# Excerpted passage
This week, during the late evening hours, the second-largest of all the constellations — Virgo, the Virgin — occupies our southern and southeast sky.
Right now is a good time to look for Virgo, since the bright moon is not lighting up the night sky. (Virgo may be very large, but most of her stars are rather dim.)
It's interesting to note that although Virgo is not a terribly obvious star pattern, almost every culture represents this grouping as a female figure, often carrying an ear of corn or a sheaf of wheat. In fact, Virgo was identified with practically every goddess who had any relation to the Earth. [Best Night Sky Events of April 2015 (Stargazing Maps)]
R.H. Allen, author of the influential 1899 book "Star Names: Their Lore and Meaning," noted the antiquity of this figure, stating, "She is the oldest purely allegorical representation of innocence and virtue."
And yet, unlike most of the ancient constellations, Virgo presents no distinctive pattern of stars to attract attention. Her head is supposedly marked by the faint star Zavijava; her feet are marked by Mu and the unlettered star 109. Her right arm extends from Porrima to Vindemiatrix (Latin for "grape gatherer"). Her right hand is usually depicted carrying a staff.
Queen of wheat
It's perhaps easier to envision Vindemiatrix as Virgo's head, with a shawl, marked by the stars Porrima and Zaniah, draped over her shoulders. In the old allegorical star books, the goddess holds some spikes of wheat in her left hand, and her brightest star, Spica, glows in one of the ears of grain held near her belt.
Spica is the 16th-brightest star in the night sky, a brilliant object about eight times larger and 2,290 times more luminous than the sun. It also has a smaller companion first detected spectroscopically in 1890.
To find Spica, all one has to do is locate the Big Dipper, which stands almost directly overhead and high above the northern horizon in the late evening. Follow the sweep of the Dipper's handle, away from the bowl. This will take you to a brilliant yellow-orange star, Arcturus, in the constellation of Boötes, the Herdsman.
Now continue along that curve southward, and the next bright star that you'll come to, shining with a distinct bluish tint, will be Spica. There is an old mnemonic phrase: "Make an arc to Arcturus . . . then speed to Spica." And indeed, the same arc continued from the end of the Dipper's handle and extended past Arcturus for about the same distance will come to Spica.

# Things to do
A: Translate this sentence from the passage on the constellation Virgo into Spanish: "Spica is the 16th-brightest star in the night sky, a brilliant object about eight times larger and 2,290 times more luminous than the sun."
B: Continue the passage on the constellation Virgo with a few more sentences after its last line.

# Material shown
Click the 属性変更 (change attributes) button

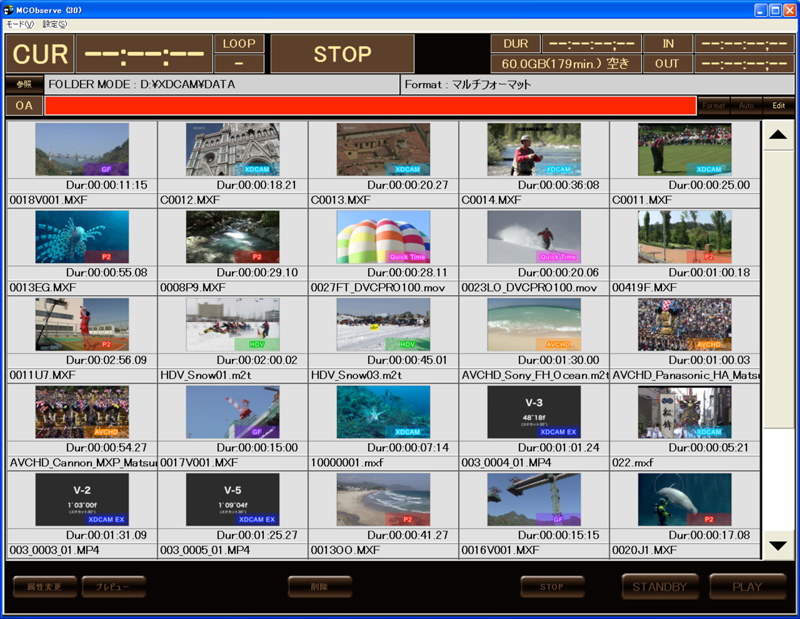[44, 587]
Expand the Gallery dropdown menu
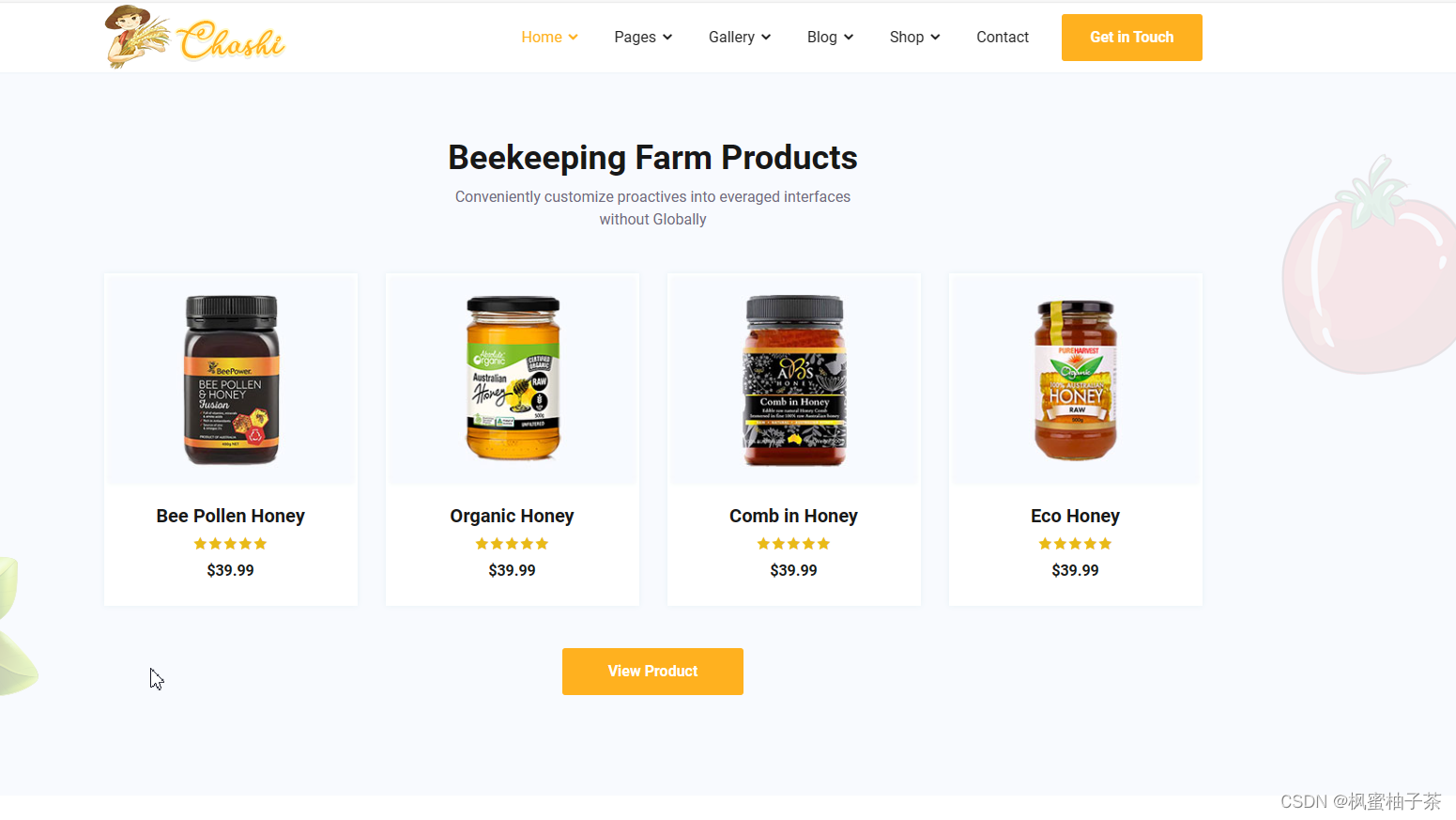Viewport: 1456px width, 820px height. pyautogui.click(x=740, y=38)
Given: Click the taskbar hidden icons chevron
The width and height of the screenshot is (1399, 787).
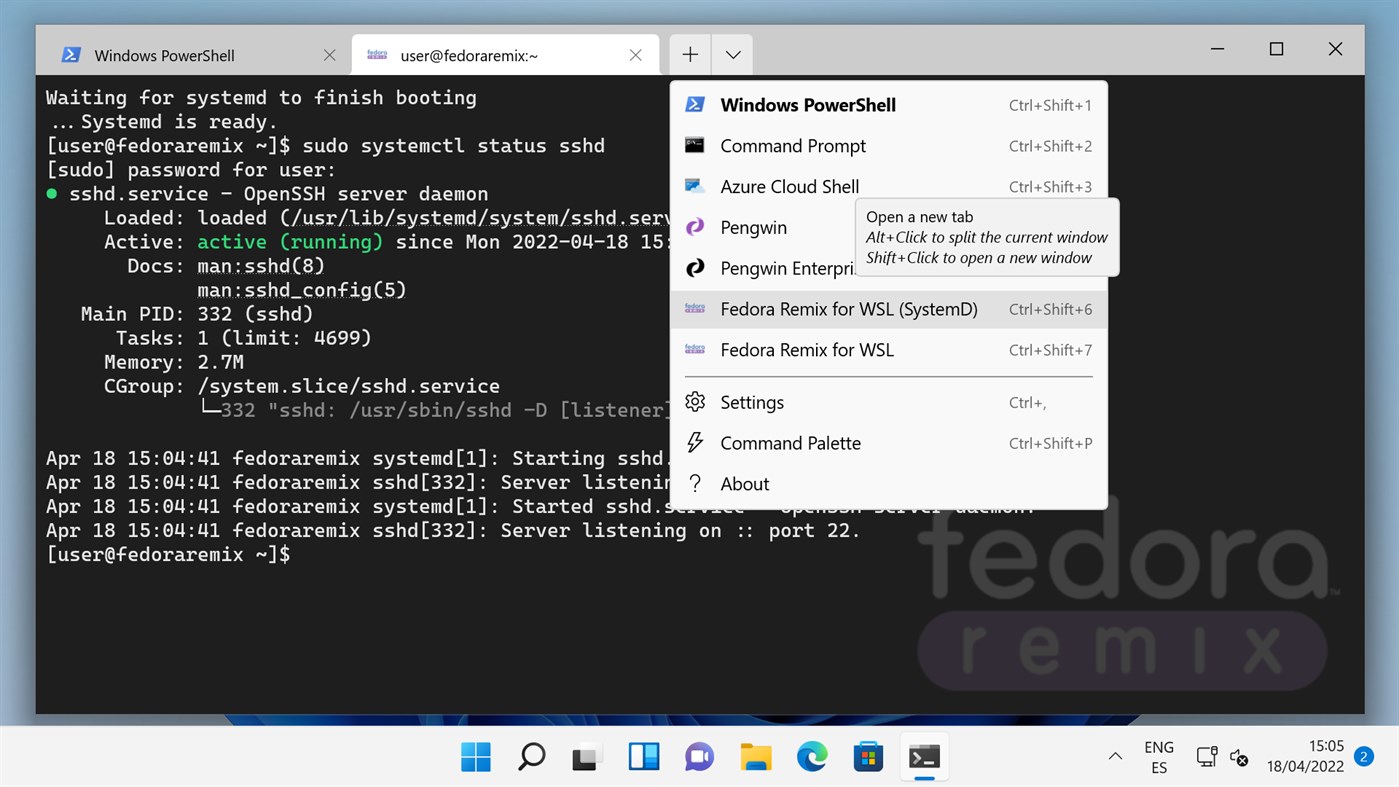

# Results of the tasks
A: Spica es la decimosexta estrella más brillante del cielo nocturno, un objeto resplandeciente unas ocho veces más grande y 2290 veces más luminoso que el Sol.

B:
Viewers in suburban and rural locations, benefiting from darker skies, will be able to see a striking four-sided star pattern to the lower right of Spica that resembles the mainsail of an Oriental junk, though it's better known as Corvus, the Crow. The positioning of the Crow relative to Spica might give one the impression that the bird is getting ready to grab some of those spikes of wheat in Virgo's hands.
In his classic star guide "The Stars: A New Way to See Them" (Houghton Mifflin, 1952), H.A. Rey suggested an alternative way to visualize Virgo: lying down in a supine position. Rey refers to Spica as Virgo's brightest jewel but says that she carries that jewel "on an unusual spot." That spot? Her derrière.
Looking back in time
Spica is 260 light-years away, which means that observers on Earth are now seeing light from the star that started on its journey to Earth in 1755.
That was the year of the French and Indian War, when British troops and colonial militiamen were ambushed and suffered a devastating defeat inflicted by French and Indian forces. During the battle, British Gen. Edward Braddock was mortally wounded. Meanwhile, a colonel by the name of George Washington survived.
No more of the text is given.